TV drive tests the power of contrast

BYLN:

Financial advertising is so difficult,” says one agency account head who works for a major financial institution. “There is such strict consumer protection. If you want to advertise something like a mortgage you have to fill the thing with half a page of legal crap.”

Bartle Bogle Hegarty has spent the past six months deciding how to get around NatWest’s advertising difficulties. The result is a TV campaign with a split personality using two pieces of creative work.

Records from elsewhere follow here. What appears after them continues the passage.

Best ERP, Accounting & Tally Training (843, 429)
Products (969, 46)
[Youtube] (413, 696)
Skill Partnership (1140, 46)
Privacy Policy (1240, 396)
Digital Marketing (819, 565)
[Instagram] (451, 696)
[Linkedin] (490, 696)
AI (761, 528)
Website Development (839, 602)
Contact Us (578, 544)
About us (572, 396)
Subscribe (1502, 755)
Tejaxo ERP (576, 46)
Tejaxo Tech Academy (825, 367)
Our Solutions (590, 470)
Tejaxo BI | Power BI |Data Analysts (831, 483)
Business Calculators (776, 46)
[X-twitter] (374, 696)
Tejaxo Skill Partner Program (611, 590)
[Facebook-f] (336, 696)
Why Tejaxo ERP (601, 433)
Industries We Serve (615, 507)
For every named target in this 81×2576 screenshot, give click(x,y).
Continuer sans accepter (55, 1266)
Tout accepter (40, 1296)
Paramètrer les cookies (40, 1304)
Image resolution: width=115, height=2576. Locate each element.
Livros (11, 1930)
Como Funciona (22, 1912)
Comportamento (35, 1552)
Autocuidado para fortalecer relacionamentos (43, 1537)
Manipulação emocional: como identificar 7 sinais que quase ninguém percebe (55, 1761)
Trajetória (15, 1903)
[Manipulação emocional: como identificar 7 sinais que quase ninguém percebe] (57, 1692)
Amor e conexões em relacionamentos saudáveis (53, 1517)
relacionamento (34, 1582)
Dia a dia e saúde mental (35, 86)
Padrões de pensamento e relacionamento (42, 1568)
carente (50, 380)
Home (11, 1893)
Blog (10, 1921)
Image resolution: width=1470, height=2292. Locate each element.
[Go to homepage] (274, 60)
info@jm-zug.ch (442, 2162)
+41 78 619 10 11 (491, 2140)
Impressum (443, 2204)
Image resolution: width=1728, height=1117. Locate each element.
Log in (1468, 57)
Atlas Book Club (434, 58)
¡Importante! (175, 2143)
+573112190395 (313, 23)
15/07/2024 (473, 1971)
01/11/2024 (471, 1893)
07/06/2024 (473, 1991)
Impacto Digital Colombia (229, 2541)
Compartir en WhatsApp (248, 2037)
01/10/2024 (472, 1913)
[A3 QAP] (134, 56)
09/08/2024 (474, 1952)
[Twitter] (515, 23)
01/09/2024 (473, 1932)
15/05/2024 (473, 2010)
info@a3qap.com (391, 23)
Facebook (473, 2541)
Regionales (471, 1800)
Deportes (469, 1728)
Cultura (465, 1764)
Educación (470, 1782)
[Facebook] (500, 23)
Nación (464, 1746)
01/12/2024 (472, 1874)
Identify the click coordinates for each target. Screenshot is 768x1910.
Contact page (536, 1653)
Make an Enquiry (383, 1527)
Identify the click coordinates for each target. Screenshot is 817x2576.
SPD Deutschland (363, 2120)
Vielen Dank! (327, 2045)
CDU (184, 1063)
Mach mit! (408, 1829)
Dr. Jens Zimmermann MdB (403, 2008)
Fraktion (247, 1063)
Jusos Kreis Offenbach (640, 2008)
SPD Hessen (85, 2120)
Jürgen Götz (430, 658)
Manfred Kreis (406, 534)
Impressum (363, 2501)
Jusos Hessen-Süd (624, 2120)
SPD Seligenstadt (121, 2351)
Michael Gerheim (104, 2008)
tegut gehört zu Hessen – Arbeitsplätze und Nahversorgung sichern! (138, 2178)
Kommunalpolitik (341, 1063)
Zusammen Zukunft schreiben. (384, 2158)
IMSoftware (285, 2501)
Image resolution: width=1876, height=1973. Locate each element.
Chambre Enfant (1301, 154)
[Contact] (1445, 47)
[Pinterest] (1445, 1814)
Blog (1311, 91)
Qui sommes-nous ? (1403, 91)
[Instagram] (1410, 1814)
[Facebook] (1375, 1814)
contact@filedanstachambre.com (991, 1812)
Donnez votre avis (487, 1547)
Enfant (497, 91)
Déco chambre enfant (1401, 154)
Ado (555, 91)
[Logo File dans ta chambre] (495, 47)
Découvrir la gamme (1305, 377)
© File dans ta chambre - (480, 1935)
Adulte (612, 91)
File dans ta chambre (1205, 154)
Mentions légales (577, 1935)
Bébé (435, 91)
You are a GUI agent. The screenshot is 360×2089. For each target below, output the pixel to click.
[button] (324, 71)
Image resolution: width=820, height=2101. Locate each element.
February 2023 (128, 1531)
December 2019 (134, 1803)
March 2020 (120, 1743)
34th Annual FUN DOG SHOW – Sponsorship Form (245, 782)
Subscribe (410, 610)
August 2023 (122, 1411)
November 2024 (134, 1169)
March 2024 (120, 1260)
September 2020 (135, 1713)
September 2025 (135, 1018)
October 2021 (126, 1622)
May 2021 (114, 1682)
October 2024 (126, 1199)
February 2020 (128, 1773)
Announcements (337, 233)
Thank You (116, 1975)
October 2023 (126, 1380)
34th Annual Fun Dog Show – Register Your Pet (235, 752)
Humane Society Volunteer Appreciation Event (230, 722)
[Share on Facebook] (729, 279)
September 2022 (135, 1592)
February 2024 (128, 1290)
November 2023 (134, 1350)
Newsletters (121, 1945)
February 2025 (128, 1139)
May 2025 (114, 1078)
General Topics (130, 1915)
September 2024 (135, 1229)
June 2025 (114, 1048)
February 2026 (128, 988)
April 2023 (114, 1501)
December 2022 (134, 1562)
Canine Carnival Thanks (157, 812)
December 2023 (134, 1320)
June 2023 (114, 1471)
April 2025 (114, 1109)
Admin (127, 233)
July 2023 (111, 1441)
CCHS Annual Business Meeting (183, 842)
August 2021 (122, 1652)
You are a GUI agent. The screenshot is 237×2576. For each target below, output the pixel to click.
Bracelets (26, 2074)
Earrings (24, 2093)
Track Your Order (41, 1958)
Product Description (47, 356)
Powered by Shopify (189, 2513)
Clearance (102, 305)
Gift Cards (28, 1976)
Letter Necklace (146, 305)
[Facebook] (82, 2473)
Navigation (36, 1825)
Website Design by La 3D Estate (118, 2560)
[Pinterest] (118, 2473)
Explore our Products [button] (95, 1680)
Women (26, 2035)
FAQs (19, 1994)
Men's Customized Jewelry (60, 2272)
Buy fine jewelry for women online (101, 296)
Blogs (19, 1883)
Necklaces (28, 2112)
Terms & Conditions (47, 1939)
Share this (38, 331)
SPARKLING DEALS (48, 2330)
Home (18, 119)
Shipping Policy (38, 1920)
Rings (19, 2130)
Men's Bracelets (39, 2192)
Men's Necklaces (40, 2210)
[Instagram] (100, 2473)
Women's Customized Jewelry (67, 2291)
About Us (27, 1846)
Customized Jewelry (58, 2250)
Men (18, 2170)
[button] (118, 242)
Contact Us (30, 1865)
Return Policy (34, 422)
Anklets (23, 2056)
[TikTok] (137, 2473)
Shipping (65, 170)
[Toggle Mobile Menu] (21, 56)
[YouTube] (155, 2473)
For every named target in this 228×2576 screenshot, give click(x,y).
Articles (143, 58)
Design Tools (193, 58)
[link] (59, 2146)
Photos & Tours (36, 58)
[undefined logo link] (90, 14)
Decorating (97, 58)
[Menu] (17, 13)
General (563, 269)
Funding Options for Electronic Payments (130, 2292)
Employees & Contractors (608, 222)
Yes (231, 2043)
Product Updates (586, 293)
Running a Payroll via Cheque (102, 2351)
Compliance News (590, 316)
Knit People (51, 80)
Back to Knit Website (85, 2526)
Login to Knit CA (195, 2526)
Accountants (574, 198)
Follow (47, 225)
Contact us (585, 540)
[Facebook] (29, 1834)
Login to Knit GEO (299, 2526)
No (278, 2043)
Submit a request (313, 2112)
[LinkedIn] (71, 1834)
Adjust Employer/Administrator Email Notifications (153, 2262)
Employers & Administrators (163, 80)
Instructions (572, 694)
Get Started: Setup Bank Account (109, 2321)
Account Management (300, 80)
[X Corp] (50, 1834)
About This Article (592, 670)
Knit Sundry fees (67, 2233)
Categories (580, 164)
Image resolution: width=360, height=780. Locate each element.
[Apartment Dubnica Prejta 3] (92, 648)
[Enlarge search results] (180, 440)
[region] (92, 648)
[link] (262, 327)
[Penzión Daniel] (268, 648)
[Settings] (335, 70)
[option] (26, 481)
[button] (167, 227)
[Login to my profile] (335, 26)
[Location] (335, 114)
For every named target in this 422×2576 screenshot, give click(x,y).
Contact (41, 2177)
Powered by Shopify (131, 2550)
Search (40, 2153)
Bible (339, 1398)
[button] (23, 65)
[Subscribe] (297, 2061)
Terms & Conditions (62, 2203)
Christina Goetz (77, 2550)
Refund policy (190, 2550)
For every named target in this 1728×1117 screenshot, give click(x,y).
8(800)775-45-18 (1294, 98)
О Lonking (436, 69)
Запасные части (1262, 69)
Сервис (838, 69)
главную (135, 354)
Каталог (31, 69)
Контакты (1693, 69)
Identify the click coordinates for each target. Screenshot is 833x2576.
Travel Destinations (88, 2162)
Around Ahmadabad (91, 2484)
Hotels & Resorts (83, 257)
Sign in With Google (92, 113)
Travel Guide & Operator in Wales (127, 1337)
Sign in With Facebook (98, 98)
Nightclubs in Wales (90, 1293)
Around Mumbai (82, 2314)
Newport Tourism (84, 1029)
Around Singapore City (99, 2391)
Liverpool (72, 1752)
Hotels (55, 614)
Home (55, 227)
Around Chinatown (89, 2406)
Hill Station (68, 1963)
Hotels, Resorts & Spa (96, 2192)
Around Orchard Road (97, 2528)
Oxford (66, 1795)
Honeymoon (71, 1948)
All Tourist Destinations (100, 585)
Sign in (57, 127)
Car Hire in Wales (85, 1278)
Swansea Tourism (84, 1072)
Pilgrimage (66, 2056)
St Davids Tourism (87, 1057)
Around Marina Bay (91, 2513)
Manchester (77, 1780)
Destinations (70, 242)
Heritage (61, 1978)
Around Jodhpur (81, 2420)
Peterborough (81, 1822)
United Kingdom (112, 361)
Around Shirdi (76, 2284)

The first ad is the sort of beautifully photographed work that BBH probably wanted to do for British Airways. It features a revolving landscape with images such as a swimmer, a grassy landscape and a child on a trampoline. The voiceover says “there are better things to do with your life”, telling consumers to let NatWest worry about things like pensions and life assurance. According to the bank it reflects corporate confidence, style and polish.

The second commercial has a brasher, more “upstart” image. It revolves around a young man, snapping from an image of him playing a game of snooker, to him drinking, then talking to a NatWest small business advisor, driving and ultimately ending up on an airplane, with his girlfriend in tow, as the voiceover reminds you of NatWest’s small business services and Air Miles offers.

Alongside the 7.5m television campaign, NatWest will also run a series of monochrome press ads. These employ statements such as “who sends out 20,000 braille statements each month?” and “who has provided 9bn of loans to small businesses?”. The catchline, like that in the TV ads, is “NatWest. More than just a Bank.”

The new creative work has been greeted enthusiastically by NatWest, reaffirming BBH’s hold on the account which had been rumoured in the industry to be shaky. Although the campaign marks a complete change in creative direction, BBH’s chief executive John Bartle describes it as “a logical progression from the previous campaign”.